5.9% have access from their homes? You must be absolutely joking. There is no way it can be that high. Ask any Cuban who might have the chance to have the 60 CUCs a month for the service (probably less that 5.9% of the country) and I guarantee you they will be denied the right to sign up for Internet service at the ETECSA office. It’s difficult enough to even get a phone line. On a general public level the only people that might have Internet access at home are using the logins from a foreigner residing in Cuba or a foreign exchange student. Trust me, outside Havana in smaller towns like Pinar del Rio where the ETECSA office is the only public Internet terminal, Cubans aren’t even allowed to use it. It’s not an explicit written rule, but they are denied all the time.

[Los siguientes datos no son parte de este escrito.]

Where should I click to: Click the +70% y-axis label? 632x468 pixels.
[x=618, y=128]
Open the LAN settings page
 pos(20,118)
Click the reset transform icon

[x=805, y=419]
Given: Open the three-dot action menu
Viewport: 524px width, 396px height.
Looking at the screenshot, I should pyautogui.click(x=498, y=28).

“Algunos hasta prestan este servicio por unos CUC la hora en la Habana y en otras ciudades, en muchas ocasiones me han ofrecido esto.”
aquí me refiero a personas que ofrecen el acceso al internet a “amistades”, “amistades de amistades” y hasta “amistades de amistades de amistades” desde sus casas para aumentar sus ingresos.

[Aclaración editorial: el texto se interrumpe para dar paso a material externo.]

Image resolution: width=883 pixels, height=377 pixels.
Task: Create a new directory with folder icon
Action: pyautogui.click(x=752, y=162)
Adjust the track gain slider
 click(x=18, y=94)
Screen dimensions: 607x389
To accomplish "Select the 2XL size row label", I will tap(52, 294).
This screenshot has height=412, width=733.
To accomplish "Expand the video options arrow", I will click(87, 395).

Nunca he dudado de los datos de la ONE, que por lo general me parecen confiables, pero en este caso tengo mis dudas.
De mis amigos cubanos, que casi todos son jovenes, alrededor del 80% utilizan por lo menos periodicamente el correo electrónico, y tal vez un 40% están por lo menos registrado en Facebook, algo que significa que necesariamente tienen que haber accedido al Internet alguna vez. Sí, mis amigos cubanos viven en la Habana casi todos y muchos son estudiantes o trabajan en la cultura. Estamos hablando de una muestra reducida, a lo mejor 40-50 personas (que he conocido durante una estancia larga en el país). Sólo 3%? No entiendo esto. Hay servicio de Internet, malísimo, lento, con cola – en las universidades y algunos centros de educaciones – pero es Internet. Hasta hace poco había muchos estudiantes extranjeros que abrían cuentas para prestar acceso a amigos cubanos. Hay cubanos periodistas, gente del sector de la cultura, investigadores etc. que tienen acceso en su casa y casi siempre prestan la conexión a otra gente. Algunos hasta prestan este servicio por unos CUC la hora en la Habana y en otras ciudades, en muchas ocasiones me han ofrecido esto. También si uno va a los hoteles en la Habana que ofrecen acceso al Internet es bastante común ver a cubanos allí utilizando el servicio (que es carísimo, pero hay cubanos con dinero). Sí, son pocos los usuarios del Internet en Cuba (sean cuales sean las causas), pero estamos hablando de un porcentaje mucho más alto que los 3% que menciona este informe. No sé cómo habrán hecho este estudio pero no convence. Lo siento.